Certains détracteurs des ide affirment que ces derniers déplacent l’investissement interne, ce qui nuit à la croissance économique. En particulier, la théorie de l’organisation industrielle soutient que l’ide est une stratégie globale agressive des multinationales pour augmenter leur pouvoir de monopole sur les entreprises locales. Ces conclusions fournissent un appui théorique à l’idée que les ide ont des effets complémentaires sur l’investissement interne et que la croissance économique à long terme leur est liée. Alors que certains chercheurs soutiennent que les ide réduisent globalement les inégalités de revenus dans les pays en développement, d’autres soutiennent que les ide favorisent l’augmentation de ces inégalités. C’est pourquoi les auteurs notent qu’il est nécessaire de réaliser une analyse visant à identifier les principales forces générées par les ide, comme les inégalités régionales de revenus en Chine, non seulement parce que ce pays est le plus grand récepteur d’ide au monde, mais aussi parce qu’il doit nourrir un quart de la population mondiale. Par conséquent, une augmentation des inégalités de revenus peut non seulement nuire à la stabilité sociale, mais aussi briser la stabilité politique, ce qui détruirait le fondement de la Chine comme puissance économique mondiale et, par conséquent, la croissance économique soutenue dont bénéficie le pays aujourd’hui.

La contribution de l’ouvrage à la construction et à l’enrichissement d’un cadre théorique pour l’analyse des ide est énorme. Tout d’abord, la clarté et la simplicité des méthodes ainsi que la diversité des sources d’information permettent de voir la Chine à la fois comme nation singulière et comme exemple pour tout autre pays en développement ayant des similitudes sociogéographiques. De plus, les niveaux d’analyse horizontaux et verticaux évitent que les conclusions ne s’épuisent dans des directives ou des stratégies devant être prises par les politiques publiques. Au contraire, ces conclusions sont généralisables et permettent aux décideurs de projeter des scénarios de politiques commerciales mêlant l’investissement local et certains investissements étrangers.

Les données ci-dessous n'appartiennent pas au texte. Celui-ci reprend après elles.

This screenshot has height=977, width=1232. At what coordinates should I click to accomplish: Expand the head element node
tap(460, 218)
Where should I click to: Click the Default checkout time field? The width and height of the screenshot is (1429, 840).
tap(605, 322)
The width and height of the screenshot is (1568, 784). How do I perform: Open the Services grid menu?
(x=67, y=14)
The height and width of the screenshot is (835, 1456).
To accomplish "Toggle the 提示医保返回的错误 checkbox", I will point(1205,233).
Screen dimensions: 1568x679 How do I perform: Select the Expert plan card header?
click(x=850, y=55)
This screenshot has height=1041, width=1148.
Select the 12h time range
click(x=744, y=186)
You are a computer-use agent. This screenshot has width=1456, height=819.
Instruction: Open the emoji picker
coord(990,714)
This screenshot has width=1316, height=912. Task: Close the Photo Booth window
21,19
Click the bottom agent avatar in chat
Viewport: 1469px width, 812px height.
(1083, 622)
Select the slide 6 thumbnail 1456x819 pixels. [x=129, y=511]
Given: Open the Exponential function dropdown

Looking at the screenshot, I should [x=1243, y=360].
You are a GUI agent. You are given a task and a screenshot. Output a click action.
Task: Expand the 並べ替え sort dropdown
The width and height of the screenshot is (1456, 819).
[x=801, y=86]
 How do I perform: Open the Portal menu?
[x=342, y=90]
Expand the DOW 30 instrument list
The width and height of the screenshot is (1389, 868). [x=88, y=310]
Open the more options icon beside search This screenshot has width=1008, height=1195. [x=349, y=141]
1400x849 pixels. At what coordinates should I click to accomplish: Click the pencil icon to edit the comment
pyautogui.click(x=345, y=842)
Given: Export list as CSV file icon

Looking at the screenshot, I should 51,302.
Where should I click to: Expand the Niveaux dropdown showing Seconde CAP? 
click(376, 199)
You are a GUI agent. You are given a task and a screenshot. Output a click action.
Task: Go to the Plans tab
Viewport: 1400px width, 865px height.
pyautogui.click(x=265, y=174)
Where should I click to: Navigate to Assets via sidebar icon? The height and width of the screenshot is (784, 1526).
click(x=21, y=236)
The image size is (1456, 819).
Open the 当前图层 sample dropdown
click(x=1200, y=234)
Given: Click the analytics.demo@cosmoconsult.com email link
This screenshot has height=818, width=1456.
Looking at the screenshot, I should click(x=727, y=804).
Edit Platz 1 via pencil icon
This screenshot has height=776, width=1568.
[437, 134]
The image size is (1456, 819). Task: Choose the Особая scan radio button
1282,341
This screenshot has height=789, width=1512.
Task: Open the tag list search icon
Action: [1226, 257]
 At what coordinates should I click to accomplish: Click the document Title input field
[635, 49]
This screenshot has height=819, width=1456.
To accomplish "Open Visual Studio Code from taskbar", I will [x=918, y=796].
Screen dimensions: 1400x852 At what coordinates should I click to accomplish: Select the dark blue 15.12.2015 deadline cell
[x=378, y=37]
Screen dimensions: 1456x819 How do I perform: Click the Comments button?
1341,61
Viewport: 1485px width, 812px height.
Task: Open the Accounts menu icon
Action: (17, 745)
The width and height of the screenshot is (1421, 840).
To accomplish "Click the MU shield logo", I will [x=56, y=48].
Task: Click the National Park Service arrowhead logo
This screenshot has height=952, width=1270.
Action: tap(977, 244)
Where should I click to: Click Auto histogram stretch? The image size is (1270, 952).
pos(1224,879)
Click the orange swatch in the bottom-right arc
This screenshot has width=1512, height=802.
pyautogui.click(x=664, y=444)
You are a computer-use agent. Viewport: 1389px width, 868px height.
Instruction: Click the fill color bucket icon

La richesse théorique du texte tout comme la quantité de sources et de données consultées confèrent de l’élasticité à tous les paradigmes utilisés pour chaque secteur ou type d’ide, de sorte que toutes les hypothèses sont susceptibles d’être empiriquement prouvées ou réfutées.

La vision millénaire de l’histoire de la Chine empêche que manquent dans l’analyse des éléments aujourd’hui vus comme modernes ou actuels, et donc contingents, tels que l’environnement, les réformes bancaires ou financières, les modes de consommation, les migrations et les inégalités structurelles régionales et sociales, sans pour autant ignorer la forte stratification sociale de la nation chinoise.

Bien que l’ouvrage présente des recherches et des données jusqu’en 2005, l’analyse et les conclusions demeurent pleinement applicables aujourd’hui. Parmi ses enseignements les plus importants, relevons des indications sur le développement et les dilemmes de la Chine pour l’avenir, ses leçons et expériences étant également applicables à d’autres pays en développement. Malgré quelques recommandations politiques excessives (comme la proposition de politiques d’expropriation des terres), ce travail est une référence essentielle pour les recherches touchant les pays d’Asie du Sud-Est, en particulier celles axées sur les facteurs de croissance économique des pays en développement face à la tentation de l’investissement étranger.